(Stored records)
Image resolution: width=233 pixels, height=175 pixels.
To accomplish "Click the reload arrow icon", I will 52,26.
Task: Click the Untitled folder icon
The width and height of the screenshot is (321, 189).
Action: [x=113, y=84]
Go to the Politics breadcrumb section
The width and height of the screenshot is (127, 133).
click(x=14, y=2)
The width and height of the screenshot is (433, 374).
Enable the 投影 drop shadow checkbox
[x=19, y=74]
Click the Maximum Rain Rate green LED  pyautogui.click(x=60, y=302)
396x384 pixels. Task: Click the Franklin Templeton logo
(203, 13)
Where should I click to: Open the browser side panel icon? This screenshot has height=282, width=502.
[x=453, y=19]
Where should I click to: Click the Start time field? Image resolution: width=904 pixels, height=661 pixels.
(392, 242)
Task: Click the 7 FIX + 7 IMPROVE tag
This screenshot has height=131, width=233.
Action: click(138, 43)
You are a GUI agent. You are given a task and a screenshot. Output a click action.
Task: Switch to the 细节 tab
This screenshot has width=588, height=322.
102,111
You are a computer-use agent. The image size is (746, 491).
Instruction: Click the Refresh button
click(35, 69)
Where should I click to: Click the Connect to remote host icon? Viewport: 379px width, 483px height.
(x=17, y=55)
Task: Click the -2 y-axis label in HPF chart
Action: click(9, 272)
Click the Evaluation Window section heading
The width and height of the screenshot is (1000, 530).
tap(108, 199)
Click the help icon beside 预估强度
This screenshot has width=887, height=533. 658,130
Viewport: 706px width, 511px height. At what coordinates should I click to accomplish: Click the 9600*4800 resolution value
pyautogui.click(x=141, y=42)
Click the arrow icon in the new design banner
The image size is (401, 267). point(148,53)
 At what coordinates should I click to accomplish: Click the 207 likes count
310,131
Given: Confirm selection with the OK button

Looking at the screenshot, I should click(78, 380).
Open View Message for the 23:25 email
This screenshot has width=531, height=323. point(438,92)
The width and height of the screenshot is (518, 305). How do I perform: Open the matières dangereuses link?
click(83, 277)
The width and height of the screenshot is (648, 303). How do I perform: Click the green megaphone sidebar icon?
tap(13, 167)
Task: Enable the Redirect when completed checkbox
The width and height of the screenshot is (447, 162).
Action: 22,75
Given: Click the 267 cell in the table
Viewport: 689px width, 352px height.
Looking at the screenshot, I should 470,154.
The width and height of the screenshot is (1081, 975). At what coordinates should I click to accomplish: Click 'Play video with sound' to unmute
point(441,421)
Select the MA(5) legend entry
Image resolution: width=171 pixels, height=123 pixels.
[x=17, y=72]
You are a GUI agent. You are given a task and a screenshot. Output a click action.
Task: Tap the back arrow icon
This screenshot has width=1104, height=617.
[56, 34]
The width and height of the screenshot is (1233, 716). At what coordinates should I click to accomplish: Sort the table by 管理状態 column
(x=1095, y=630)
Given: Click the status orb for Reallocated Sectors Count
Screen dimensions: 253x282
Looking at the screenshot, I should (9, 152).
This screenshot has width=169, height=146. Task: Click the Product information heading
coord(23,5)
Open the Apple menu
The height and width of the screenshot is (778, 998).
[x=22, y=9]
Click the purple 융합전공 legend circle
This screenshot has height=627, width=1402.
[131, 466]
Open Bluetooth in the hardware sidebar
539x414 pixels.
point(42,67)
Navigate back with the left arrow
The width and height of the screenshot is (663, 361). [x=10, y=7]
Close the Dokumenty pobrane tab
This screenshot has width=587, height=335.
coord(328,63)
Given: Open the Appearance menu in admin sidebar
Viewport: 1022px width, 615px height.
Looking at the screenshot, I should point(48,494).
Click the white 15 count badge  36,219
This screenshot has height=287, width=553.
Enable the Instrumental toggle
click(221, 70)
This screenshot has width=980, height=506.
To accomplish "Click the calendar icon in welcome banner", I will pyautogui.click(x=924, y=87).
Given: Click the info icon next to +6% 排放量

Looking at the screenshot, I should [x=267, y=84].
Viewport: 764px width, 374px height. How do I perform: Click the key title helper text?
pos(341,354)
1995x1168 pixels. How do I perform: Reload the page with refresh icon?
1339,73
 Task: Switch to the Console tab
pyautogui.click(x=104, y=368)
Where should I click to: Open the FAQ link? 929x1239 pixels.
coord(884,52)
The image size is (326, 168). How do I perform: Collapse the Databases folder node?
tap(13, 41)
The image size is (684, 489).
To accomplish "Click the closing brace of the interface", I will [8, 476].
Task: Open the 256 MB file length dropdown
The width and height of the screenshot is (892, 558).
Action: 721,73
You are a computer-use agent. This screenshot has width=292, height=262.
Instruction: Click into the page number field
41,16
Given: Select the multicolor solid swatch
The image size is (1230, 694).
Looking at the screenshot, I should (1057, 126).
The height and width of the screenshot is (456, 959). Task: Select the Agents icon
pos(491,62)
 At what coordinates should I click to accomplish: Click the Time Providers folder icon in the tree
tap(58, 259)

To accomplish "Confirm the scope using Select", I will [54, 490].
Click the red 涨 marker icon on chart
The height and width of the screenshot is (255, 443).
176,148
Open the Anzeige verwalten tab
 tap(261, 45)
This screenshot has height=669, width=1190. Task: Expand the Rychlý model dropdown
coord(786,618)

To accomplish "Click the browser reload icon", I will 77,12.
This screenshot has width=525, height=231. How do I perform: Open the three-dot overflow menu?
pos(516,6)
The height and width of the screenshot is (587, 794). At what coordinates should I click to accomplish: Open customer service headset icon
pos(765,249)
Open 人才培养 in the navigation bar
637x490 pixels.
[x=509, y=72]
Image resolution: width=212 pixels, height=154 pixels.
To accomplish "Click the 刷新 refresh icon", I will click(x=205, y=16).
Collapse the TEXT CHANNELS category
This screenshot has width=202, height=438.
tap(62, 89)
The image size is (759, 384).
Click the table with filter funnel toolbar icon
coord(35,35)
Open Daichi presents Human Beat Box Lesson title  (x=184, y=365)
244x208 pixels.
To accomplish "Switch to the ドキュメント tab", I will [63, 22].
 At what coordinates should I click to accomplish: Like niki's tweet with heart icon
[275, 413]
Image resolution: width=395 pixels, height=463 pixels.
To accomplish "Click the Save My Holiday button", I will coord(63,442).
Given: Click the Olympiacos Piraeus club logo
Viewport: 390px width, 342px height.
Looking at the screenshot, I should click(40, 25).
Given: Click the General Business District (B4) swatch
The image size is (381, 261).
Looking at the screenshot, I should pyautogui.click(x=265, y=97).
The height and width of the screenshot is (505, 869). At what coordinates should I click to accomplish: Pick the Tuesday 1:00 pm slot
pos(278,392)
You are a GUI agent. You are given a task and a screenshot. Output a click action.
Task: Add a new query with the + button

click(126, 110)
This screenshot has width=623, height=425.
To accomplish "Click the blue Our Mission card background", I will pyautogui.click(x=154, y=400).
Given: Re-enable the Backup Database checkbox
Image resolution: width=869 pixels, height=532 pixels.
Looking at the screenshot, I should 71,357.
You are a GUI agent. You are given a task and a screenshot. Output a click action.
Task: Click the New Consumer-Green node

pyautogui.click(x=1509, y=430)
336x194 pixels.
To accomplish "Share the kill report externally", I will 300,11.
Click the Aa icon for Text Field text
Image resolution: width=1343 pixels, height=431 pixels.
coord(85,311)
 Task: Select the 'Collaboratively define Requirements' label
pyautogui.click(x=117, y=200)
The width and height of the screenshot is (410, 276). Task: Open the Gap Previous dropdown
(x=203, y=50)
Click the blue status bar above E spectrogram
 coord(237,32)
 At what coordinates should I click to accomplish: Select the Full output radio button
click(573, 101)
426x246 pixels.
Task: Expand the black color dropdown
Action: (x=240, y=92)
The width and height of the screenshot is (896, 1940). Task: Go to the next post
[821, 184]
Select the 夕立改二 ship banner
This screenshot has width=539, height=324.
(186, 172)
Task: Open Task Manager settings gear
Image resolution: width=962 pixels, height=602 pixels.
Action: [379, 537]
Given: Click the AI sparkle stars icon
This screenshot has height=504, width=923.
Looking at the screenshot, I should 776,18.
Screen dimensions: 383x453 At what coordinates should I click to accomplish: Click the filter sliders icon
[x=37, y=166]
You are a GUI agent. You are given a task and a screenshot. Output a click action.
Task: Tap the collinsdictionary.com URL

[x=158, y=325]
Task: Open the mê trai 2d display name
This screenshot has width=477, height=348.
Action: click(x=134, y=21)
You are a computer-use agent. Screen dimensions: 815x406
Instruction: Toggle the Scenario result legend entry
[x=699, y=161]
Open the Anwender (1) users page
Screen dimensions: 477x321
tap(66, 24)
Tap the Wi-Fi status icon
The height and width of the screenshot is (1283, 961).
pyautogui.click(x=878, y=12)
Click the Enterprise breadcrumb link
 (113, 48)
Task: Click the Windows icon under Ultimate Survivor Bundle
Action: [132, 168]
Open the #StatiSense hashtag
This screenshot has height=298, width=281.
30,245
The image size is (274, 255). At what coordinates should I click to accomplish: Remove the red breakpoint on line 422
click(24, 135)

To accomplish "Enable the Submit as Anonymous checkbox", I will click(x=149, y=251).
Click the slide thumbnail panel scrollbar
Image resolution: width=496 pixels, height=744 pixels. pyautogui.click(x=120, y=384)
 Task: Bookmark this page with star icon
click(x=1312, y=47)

[Work to be completed]:
The expected output is the exact run of lines from the start of the entries through the line with "Task: Click the 7 FIX + 7 IMPROVE tag", inclusive.

[Result for this task]:
Image resolution: width=233 pixels, height=175 pixels.
To accomplish "Click the reload arrow icon", I will 52,26.
Task: Click the Untitled folder icon
The width and height of the screenshot is (321, 189).
Action: [x=113, y=84]
Go to the Politics breadcrumb section
The width and height of the screenshot is (127, 133).
click(x=14, y=2)
The width and height of the screenshot is (433, 374).
Enable the 投影 drop shadow checkbox
[x=19, y=74]
Click the Maximum Rain Rate green LED  pyautogui.click(x=60, y=302)
396x384 pixels. Task: Click the Franklin Templeton logo
(203, 13)
Where should I click to: Open the browser side panel icon? This screenshot has height=282, width=502.
[x=453, y=19]
Where should I click to: Click the Start time field? Image resolution: width=904 pixels, height=661 pixels.
(392, 242)
Task: Click the 7 FIX + 7 IMPROVE tag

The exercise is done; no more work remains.